In our research, we primarily created and employed the Korean Call Content Vishing (KorCCVi) dataset, a comprehensive collection of transcriptions of voice phishing attempts in Korean. This dataset was curated to address the increasing incidence of voice phishing activities in Korea and provide a robust foundation for training and testing diverse voice phishing detection models.

The KorCCVi dataset features a wide variety of scenarios, mimicking the diverse strategies employed by voice phishers. It includes both successful and failed phishing attempts, making it an invaluable resource for studying the linguistic and paralinguistic characteristics inherent in voice phishing activities. This breadth of data helps in creating models that are capable of recognizing and mitigating a range of voice phishing tactics.

Details of the collection, preprocessing, and structure of the KorCCVi dataset can be found in the 'Data_Collection_Preprocessing' folder.
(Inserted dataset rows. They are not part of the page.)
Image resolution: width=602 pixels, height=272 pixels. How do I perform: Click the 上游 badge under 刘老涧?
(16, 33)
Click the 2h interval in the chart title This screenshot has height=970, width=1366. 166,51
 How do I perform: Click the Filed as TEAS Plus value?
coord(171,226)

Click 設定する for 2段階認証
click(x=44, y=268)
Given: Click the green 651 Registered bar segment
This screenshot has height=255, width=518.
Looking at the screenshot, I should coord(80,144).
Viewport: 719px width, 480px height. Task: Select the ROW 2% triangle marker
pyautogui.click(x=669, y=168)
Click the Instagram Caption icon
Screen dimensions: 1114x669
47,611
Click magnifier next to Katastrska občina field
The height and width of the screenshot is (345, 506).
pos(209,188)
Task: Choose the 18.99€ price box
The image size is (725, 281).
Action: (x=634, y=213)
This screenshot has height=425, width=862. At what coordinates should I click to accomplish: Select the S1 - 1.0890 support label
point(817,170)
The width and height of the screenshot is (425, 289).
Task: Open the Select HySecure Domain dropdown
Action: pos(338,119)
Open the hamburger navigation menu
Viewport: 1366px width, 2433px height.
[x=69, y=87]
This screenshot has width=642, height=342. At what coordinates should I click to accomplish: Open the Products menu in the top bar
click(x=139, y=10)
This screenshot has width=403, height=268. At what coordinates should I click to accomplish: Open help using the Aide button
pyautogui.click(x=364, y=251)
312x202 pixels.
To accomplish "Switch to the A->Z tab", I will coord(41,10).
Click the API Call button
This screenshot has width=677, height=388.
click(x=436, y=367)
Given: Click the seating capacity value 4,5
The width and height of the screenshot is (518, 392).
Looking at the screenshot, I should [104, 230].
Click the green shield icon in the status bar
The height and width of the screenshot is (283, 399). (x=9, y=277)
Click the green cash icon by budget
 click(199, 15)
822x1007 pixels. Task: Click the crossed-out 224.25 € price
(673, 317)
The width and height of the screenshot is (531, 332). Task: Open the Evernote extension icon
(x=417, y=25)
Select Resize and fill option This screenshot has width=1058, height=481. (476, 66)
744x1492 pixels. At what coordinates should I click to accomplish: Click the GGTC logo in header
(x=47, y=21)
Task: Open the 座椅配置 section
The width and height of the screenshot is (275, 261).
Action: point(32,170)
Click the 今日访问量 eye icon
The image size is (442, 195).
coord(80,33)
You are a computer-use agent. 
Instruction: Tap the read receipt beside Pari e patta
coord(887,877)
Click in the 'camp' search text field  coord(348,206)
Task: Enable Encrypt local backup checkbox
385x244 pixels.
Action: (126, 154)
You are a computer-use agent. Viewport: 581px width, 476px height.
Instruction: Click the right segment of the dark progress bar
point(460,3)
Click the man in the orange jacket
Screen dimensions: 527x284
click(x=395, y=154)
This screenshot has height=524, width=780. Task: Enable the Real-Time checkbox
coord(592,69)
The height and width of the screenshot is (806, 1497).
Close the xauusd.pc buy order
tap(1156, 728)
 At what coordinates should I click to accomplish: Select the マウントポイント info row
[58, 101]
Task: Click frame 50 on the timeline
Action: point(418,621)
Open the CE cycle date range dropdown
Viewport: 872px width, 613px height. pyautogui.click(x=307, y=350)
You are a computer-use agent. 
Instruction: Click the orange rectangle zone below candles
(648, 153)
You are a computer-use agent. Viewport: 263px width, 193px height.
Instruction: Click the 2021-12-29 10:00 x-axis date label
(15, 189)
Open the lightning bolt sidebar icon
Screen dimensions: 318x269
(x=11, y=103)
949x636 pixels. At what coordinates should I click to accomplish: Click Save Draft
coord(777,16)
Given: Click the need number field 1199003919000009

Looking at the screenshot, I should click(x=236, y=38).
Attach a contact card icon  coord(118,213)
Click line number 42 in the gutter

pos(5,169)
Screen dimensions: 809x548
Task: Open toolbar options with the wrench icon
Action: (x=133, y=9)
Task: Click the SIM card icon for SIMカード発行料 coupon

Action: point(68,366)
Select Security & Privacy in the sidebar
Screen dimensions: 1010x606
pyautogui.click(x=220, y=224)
Moreover, the exact implementation of the models on the KorCCVi dataset can be found within each respective approach folder (ML_Models, DL_Models, Language_Models, Hybrid_Models, Federated_Learning).

Related Work

For additional experiments and more detailed discussions about the approaches used in this project, please refer to the work done by another user who forked this project: https://github.com/kimdesok/Text-classification-of-voice-phishing-transcipts

Citations

Should you wish to cite our papers, you may use the following:

Attention Papers:

M. K. Moussavou Boussougou and D.-J. Park, “Attention-Based 1D CNN-BiLSTM Hybrid Model Enhanced with FastText Word Embedding for Korean Voice Phishing Detection,” Mathematics, vol. 11, no. 14, p. 3217, Jul. 2023, doi: 10.3390/math11143217.
M. K. Moussavou Boussougou, M.-G. Park, and D.-J. Park, “An Attention-Based CNN-BiLSTM Model for Korean Voice Phishing Detection,” Proceedings of the Korean Institute of Information Scientists and Engineers Korea Computer Congress; Korean Institute of Information Scientists: Jeju, Republic of Korea, pp. 1139–1141, June. 2022.

KoBERT Paper:

M. K. M. Boussougou and D.-J. Park, “Exploiting Korean Language Model to Improve Korean Voice Phishing Detection,” KIPS Transactions on Software and Data Engineering, vol. 11, no. 10, pp. 437–446, Oct. 2022.

ML/DL Paper:

M. K. M. Boussougou, S. Jin, D. Chang, and D.-J. Park, “Korean Voice Phishing Text Classification Performance Analysis Using Machine Learning Techniques,” Proceedings of the Korea Information Processing Society Conference, pp. 297–299, Nov. 2021.
M. K. M. Boussougou and D.-J. Park, “A Real-time Efficient Detection Technique of Voice Phishing with AI,” Proceedings of the Korean Institute of Information Scientists and Engineers Korea Computer Congress; Korean Institute of Information Scientists: Jeju, Republic of Korea, vol. 11, no. 10, pp. 768–770, June. 2021.